Berryman v. East Hoquiam Boom & Logging Co.

68 Wash. 657 | Wash. | 1912

Mount, J.

The plaintiffs brought this action to enjoin the defendants from operating splash dams upon the East Hoquiam river, to the detriment and damage of the plaintiffs and their lands over which the river flows. Upon issues joined and a trial of the case to the court, an injunction was *658granted as prayed for. The East Hoquiam Boom & Logging Company and the Lytle Logging & Mercantile Company have appealed. The other defendant was dismissed from the case at the close of the plaintiffs’ evidence.

The only dispute in the case upon the facts is as to the extent of the damage done to the plaintiffs’ property. The answer of the defendants denied that they were doing the plaintiffs or their land any damage except slight and inconsequential damage, and set up a claim of right acquired by prescription to use said river and to damage plaintiffs’ lands in the manner in which they were using and damaging the same. The following facts are not disputed and are apparently conceded: The East Hoquiam river is a branch of the Hoquiam river, in Chehalis county. It is not meandered, and in its natural state is not navigable for floating logs or for any other purpose, but is made so by means of dams known as splash dams, which hold the water until large quantities are accumulated, and by means of automatic gates the water is released and this water then is sufficient to carry logs down the stream. The plaintiffs own eighty acres of land across which this stream flows. They have owned this land for about two years. The river has been continuously used for floating logs by means of splash dams, by the appellants and their predecessors, since the year 1892. In the year 1895 the appellant East Hoquiam Boom & Logging Company filed in the office of the secretary of state a notice as follows:

“Notice is hereby given that all the waters and shore lines of the east branch of the Hoquiam river and its branches shown on the plat attached hereto are claimed and are proposed to be appropriated by it under the laws of the state of Washington for the purposes of said corporation.”

This notice and plat were 'filed under the provisions of Rem. & Bal. Code, § 1199 et seq., and show the course of the river across the lands now owned by the defendants. Ever since that time and almost continuously, the appellant East *659Hoquiam Boom & Logging Company has been using the river for the purpose of floating logs by means of splash dams, as above indicated. Some damage has been caused to the plaintiffs’ lands, the extent of which damage is disputed.

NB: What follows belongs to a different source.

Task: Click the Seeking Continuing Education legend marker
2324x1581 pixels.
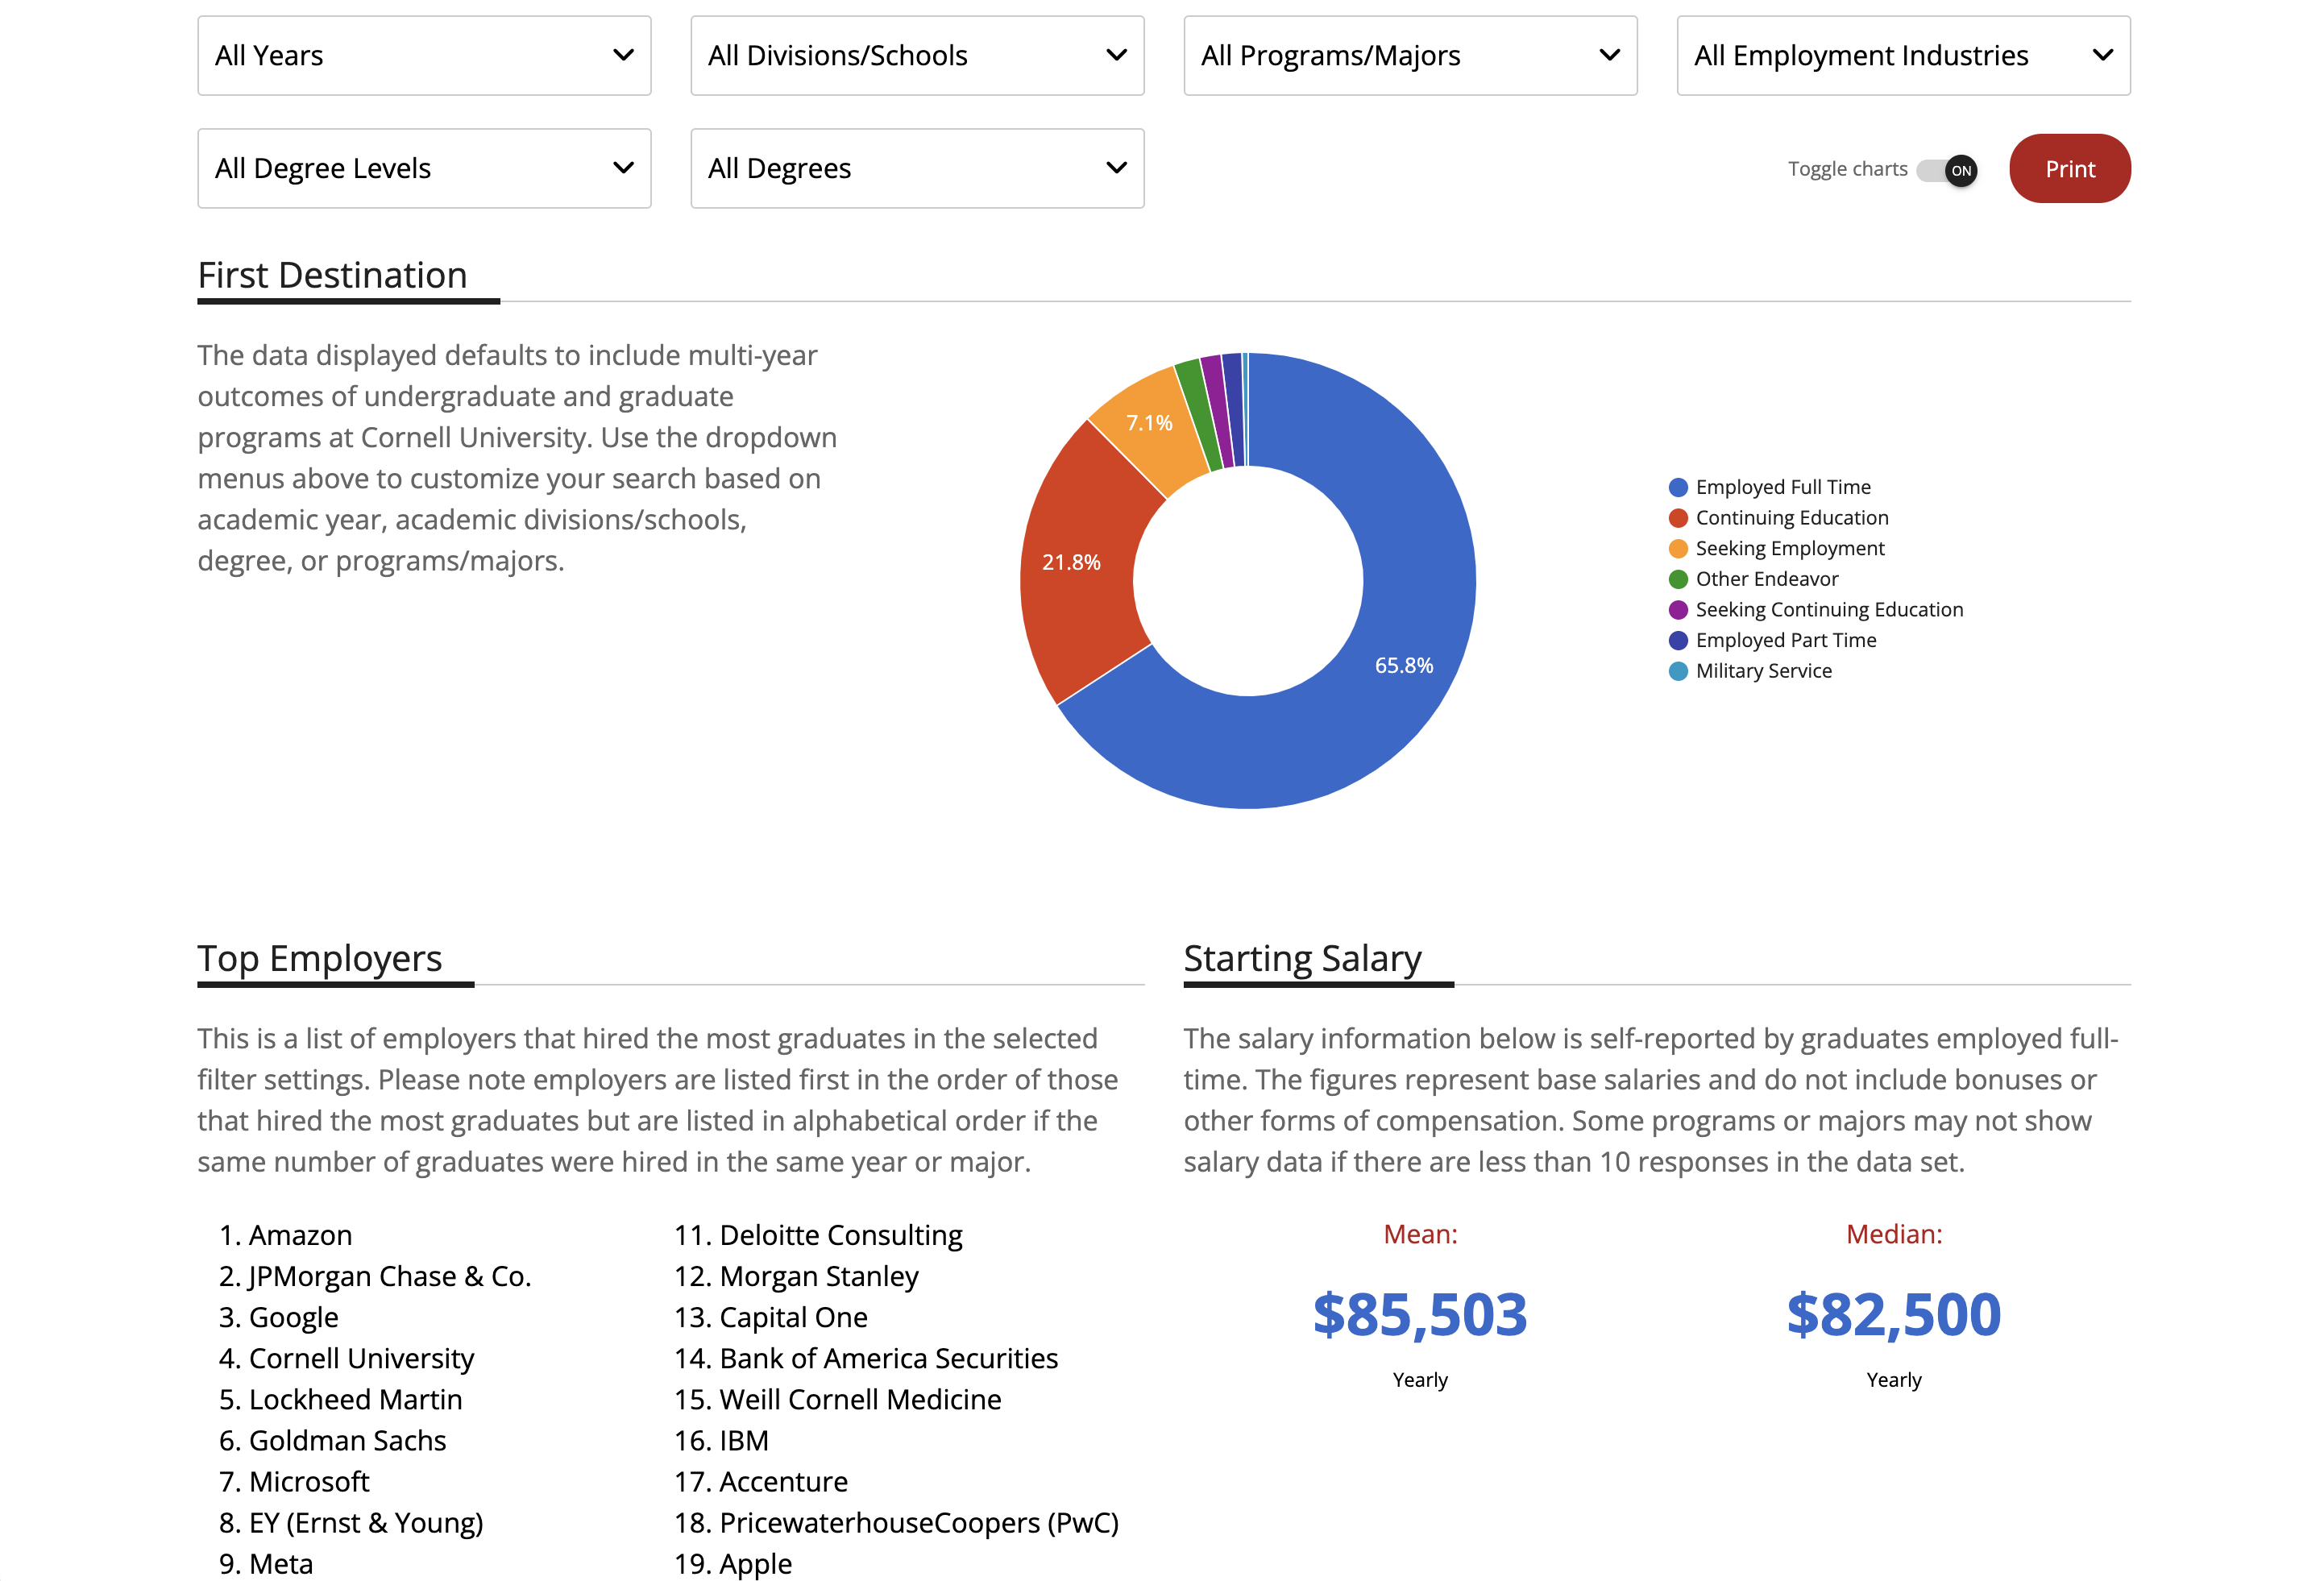Action: tap(1679, 609)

The appellants contended in the lower court, and now argue here, that, by the continued use, openly, notoriously and without interference, under a claim of right, since the year 1895, they have acquired the prescriptive right to the use of the stream in the manner they have used it, and that the trial court therefore erred in enjoining such use. We are satisfied that this contention must be sustained. It is no doubt true, as stated by the court in Watkins v. Dorris, 24 Wash. 636, 64 Pac. 840, 54 L. R. A. 199, that persons have no right to use or interfere with the beds or banks of a stream without the riparian owner’s consent, or by the exercise of the right of eminent domain; but where, under claim of right, a person uses such stream openly and notoriously and for the statutory period of ten years, a grant or the owner’s consent will be presumed. 3 Kent’s Commentaries (9th ed.), 574.

“If the use of the easement for twenty years is unexplained, it will be presumed to be under a claim of right, and adverse, and be sufficient to establish a title by prescription . . . .” Gould, Waters (3d ed.), p. 644.

In this state the statutory period is ten years. Wasmund v. Harm, 36 Wash. 170, 78 Pac. 777. In this case, it is conclusively shown that the appellants have used the stream openly and notoriously and continuously for more than ten years prior to the time this' action was brought, and that this use was under a claim of right which was a matter of public record in the office of the secretary of state. The plaintiffs do not claim that this use was under a license or contract inconsistent with the claim of right. The plaintiffs knew of this use at the time they purchased the land, and acquiesced in such use until this action was brought in 1911. It is therefore clear that defendants have acquired an ease*660ment in the plaintiffs’ premises by prescription. Swan v. Munch, 65 Minn. 500, 67 N. W. 1022, 60 Am. St. 491, 35 L. R. A. 743.

The record in this case shows no unusual or negligent use of the easement for which an injunction might be granted. If the easement has been negligently used or the plaintiffs’ property unnecessarily damaged, such damage may be recovered in an action for that purpose. Brisky v. Leavenworth Logging, Boom § Water Co., ante p. 386, 123 Pac. 519. But injunction will not issue to restrain the use of the acquired easement.

The judgment is therefore reversed, and the cause ordered dismissed.